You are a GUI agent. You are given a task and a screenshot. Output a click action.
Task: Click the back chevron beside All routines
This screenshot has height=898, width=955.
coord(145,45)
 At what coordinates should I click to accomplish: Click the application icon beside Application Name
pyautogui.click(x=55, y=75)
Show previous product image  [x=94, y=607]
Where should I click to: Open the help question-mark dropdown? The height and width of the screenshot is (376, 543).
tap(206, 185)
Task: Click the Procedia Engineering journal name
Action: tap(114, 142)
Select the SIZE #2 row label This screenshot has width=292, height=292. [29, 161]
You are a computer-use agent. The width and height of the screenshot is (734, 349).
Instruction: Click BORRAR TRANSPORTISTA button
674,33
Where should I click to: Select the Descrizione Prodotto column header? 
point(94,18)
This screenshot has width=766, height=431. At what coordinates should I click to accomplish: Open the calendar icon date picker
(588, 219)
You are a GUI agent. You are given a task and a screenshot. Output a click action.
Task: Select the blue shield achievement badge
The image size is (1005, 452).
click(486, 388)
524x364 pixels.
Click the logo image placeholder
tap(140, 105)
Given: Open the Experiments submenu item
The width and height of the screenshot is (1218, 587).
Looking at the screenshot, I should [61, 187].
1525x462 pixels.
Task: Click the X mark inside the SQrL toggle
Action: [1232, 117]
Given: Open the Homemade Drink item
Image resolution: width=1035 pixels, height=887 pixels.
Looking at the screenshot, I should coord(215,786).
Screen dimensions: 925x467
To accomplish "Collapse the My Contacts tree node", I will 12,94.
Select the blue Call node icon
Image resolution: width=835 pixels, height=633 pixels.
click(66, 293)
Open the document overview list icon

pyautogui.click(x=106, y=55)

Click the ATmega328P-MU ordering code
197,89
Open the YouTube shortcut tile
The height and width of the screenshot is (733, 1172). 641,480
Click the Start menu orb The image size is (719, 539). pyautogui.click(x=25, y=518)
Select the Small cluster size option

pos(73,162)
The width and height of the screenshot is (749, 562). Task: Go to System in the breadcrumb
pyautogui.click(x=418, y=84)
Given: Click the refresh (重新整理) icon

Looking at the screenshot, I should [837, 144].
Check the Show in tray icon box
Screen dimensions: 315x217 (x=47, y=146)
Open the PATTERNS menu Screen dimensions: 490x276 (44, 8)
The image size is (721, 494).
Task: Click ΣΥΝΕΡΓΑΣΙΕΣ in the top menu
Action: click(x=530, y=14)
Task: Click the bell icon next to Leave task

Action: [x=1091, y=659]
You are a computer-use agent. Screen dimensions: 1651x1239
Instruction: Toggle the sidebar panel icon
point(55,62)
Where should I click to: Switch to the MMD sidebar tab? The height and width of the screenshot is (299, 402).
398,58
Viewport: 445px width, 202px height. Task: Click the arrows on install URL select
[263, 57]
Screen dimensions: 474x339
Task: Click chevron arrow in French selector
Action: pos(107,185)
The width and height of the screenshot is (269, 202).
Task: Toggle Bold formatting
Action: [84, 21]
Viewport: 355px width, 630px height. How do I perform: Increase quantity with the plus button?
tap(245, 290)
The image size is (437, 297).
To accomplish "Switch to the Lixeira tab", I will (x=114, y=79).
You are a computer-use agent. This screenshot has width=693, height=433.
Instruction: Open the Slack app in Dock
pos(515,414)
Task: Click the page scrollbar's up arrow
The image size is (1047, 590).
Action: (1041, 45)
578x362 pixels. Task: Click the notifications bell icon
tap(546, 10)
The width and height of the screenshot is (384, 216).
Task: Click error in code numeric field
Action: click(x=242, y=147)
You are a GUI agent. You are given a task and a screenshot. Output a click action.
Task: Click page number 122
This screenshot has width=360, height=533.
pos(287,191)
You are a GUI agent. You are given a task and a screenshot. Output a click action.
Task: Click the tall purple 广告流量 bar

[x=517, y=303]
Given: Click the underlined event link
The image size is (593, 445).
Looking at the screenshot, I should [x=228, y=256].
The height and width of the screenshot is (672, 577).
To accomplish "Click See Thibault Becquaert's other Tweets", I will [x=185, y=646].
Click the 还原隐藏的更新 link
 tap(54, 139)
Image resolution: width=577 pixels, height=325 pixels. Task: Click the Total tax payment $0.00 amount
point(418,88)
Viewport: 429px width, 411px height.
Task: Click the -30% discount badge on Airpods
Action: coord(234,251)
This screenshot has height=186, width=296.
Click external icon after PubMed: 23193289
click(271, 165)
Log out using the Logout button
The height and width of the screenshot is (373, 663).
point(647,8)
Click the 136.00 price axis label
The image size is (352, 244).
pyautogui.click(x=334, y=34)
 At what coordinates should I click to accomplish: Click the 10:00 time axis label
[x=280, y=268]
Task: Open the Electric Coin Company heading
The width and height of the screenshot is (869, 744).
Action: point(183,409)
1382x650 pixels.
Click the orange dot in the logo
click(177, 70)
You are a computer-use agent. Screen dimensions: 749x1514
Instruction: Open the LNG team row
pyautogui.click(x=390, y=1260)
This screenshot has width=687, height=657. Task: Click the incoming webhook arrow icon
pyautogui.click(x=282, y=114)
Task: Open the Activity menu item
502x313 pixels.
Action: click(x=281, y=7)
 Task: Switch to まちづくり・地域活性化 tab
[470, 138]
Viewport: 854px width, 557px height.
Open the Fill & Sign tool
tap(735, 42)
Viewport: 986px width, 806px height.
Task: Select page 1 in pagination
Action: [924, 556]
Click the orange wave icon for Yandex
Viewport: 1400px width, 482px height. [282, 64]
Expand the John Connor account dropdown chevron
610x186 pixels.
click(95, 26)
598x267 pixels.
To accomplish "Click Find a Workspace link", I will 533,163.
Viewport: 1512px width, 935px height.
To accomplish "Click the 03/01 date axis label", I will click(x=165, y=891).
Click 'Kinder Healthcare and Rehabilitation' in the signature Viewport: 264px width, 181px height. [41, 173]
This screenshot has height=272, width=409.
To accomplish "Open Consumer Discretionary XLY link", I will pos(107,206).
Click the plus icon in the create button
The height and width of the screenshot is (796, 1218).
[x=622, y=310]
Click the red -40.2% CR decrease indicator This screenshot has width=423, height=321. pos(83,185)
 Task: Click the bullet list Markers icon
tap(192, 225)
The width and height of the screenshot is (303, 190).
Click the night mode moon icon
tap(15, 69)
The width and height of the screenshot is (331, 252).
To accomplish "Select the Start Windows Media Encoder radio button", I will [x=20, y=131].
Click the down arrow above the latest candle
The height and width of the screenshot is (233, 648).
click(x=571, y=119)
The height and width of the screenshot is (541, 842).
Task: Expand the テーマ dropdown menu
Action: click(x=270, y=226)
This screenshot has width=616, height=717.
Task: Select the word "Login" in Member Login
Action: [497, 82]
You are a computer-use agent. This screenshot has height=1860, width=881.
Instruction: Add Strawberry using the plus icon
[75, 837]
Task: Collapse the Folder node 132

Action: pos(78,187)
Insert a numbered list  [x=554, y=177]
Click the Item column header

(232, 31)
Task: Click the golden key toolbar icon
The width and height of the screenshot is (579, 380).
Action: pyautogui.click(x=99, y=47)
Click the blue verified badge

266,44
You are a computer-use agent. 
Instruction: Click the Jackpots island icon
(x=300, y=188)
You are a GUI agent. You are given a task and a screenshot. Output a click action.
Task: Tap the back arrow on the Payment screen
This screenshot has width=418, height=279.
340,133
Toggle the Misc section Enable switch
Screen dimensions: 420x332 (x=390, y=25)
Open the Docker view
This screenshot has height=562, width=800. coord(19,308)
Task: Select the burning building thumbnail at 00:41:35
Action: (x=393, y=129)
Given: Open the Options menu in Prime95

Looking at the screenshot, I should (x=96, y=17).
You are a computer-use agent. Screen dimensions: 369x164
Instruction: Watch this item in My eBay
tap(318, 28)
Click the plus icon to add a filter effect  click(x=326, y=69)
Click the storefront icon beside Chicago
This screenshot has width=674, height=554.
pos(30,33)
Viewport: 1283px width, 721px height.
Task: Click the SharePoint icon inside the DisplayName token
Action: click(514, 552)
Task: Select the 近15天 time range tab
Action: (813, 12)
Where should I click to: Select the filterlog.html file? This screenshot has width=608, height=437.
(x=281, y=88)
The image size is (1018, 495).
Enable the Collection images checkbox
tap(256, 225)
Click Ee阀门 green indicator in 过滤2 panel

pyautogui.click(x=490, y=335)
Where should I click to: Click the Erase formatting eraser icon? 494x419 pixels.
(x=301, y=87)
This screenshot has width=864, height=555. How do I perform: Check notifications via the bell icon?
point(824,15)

================================

What the task asks:
Please return exactly the lines from the first line of the material through the one with "Show previous product", and no lines after it.

Written answer:
You are a GUI agent. You are given a task and a screenshot. Output a click action.
Task: Click the back chevron beside All routines
This screenshot has height=898, width=955.
coord(145,45)
 At what coordinates should I click to accomplish: Click the application icon beside Application Name
pyautogui.click(x=55, y=75)
Show previous product image  [x=94, y=607]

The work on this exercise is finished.